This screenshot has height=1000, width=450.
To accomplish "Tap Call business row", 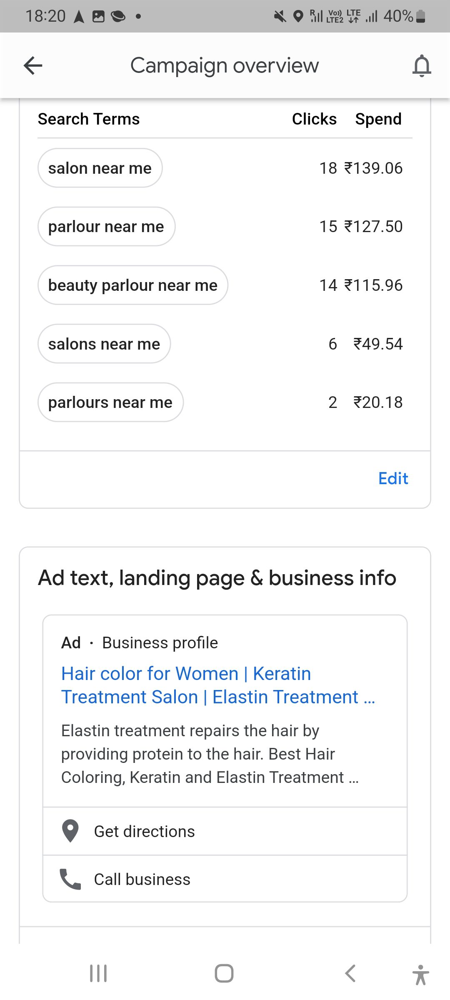I will [225, 879].
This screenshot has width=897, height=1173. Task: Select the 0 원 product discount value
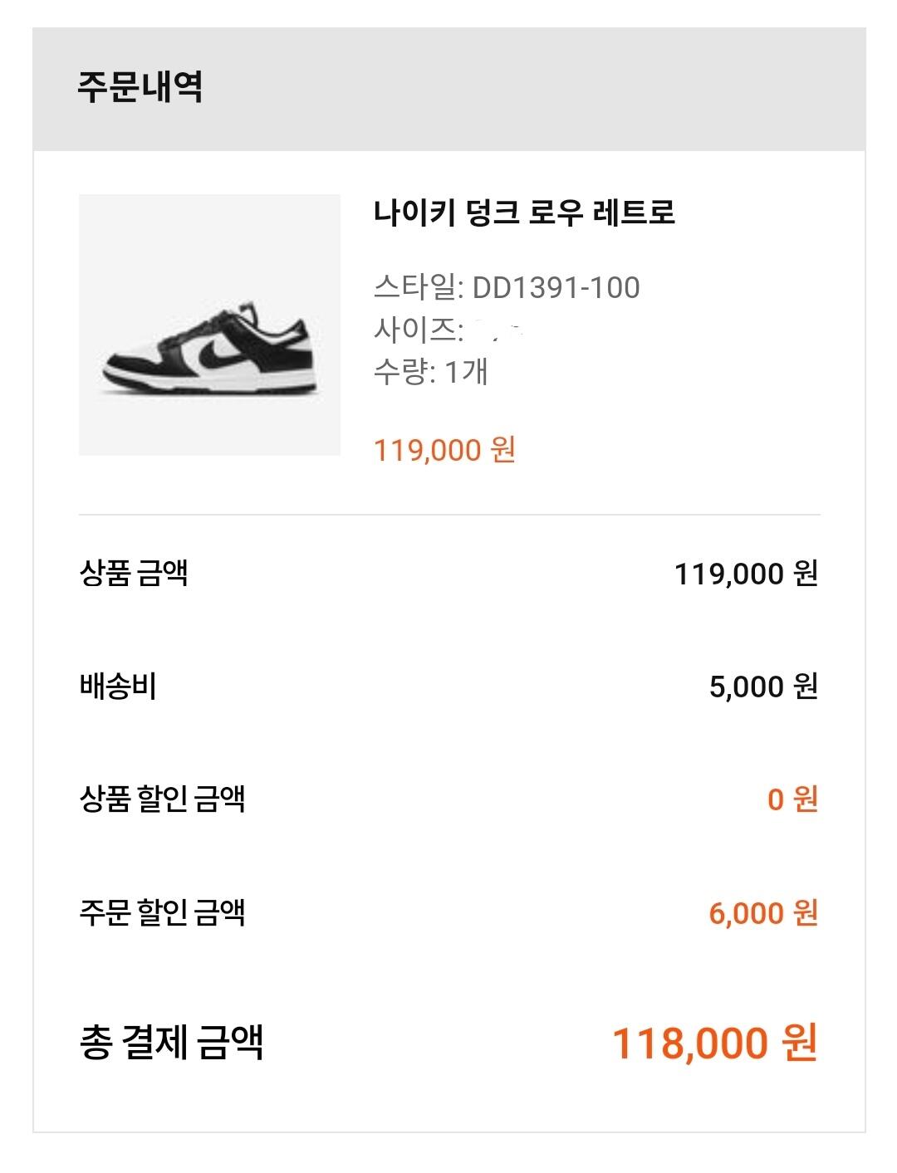pyautogui.click(x=792, y=799)
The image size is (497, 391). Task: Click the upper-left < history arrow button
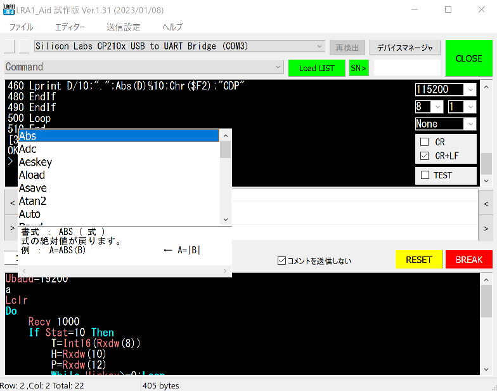[x=11, y=203]
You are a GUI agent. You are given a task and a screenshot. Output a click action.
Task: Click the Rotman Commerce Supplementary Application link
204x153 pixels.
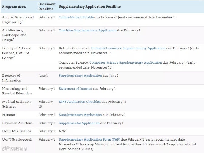[128, 48]
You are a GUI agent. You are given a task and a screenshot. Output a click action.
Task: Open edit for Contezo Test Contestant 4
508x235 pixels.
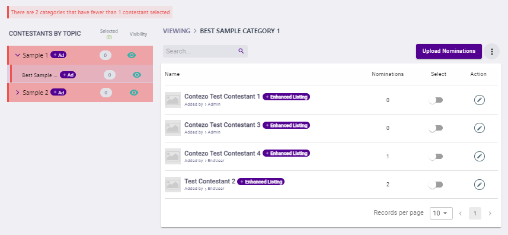[479, 157]
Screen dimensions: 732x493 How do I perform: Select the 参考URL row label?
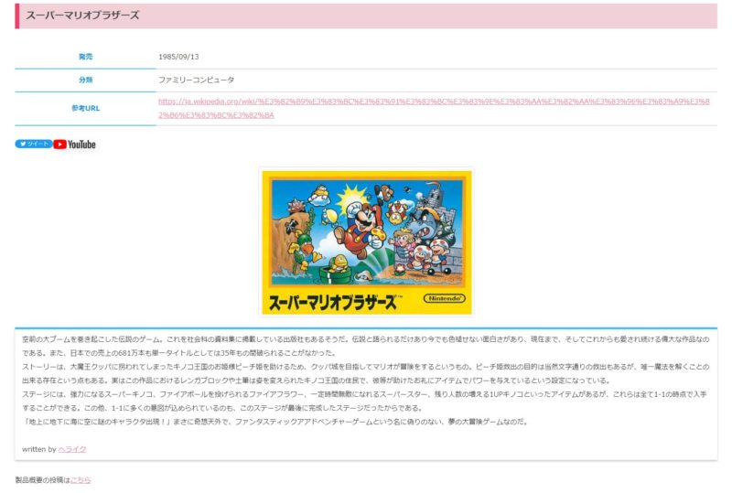85,108
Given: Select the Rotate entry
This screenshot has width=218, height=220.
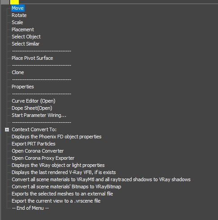Looking at the screenshot, I should 19,15.
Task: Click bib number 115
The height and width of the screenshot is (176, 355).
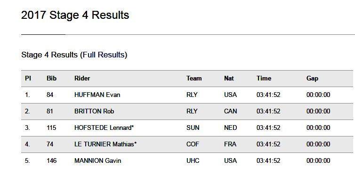Action: 51,128
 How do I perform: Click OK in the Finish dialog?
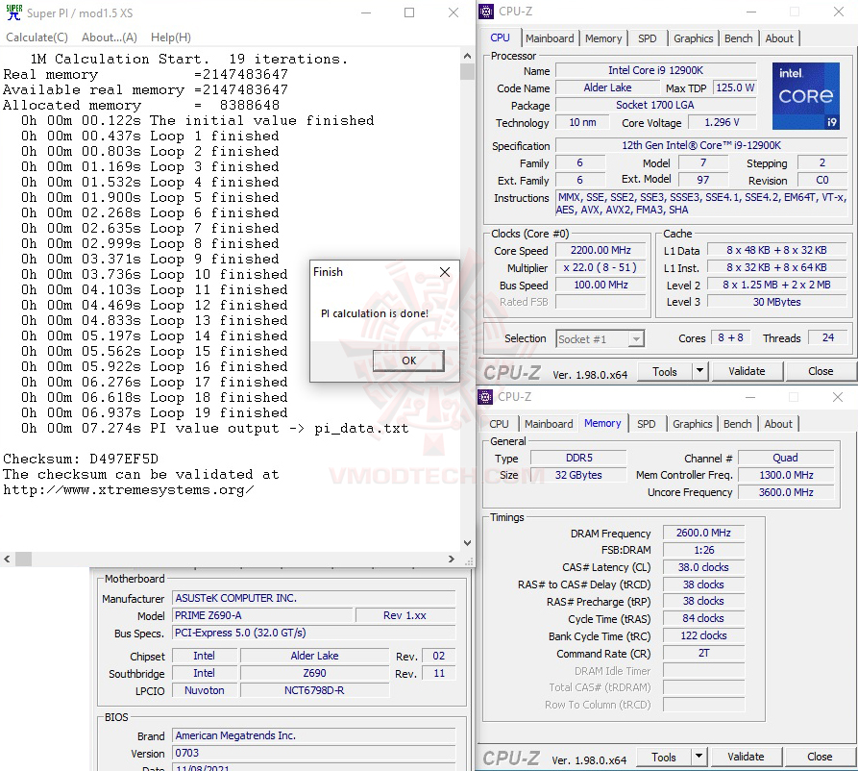(x=407, y=360)
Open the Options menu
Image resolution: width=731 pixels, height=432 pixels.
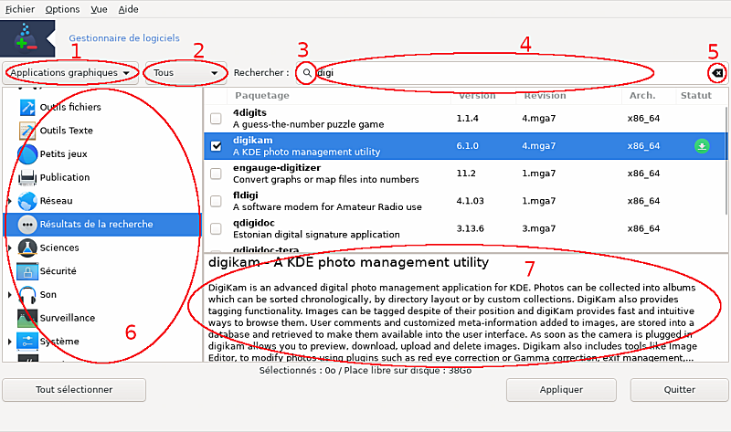pos(62,8)
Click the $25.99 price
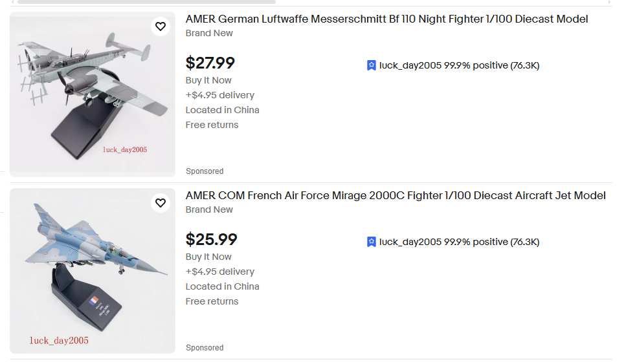This screenshot has height=364, width=637. 211,239
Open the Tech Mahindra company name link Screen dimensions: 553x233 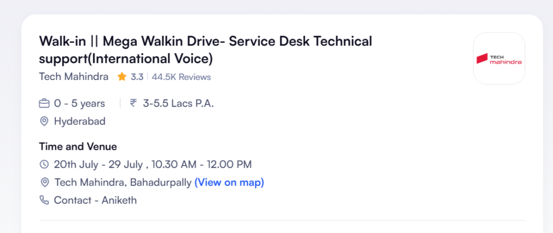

--------

Nothing but the lines from the line containing "The height and" through the last line of the material may be output, and they must be copied exactly, without pictures.

* [SOLUTION TO THIS TASK]
The height and width of the screenshot is (176, 355).
Action: 51,128
 How do I perform: Click OK in the Finish dialog?
(x=407, y=360)
Open the Options menu
Image resolution: width=731 pixels, height=432 pixels.
pos(62,8)
Click the $25.99 price
This screenshot has height=364, width=637. 211,239
Open the Tech Mahindra company name link Screen dimensions: 553x233 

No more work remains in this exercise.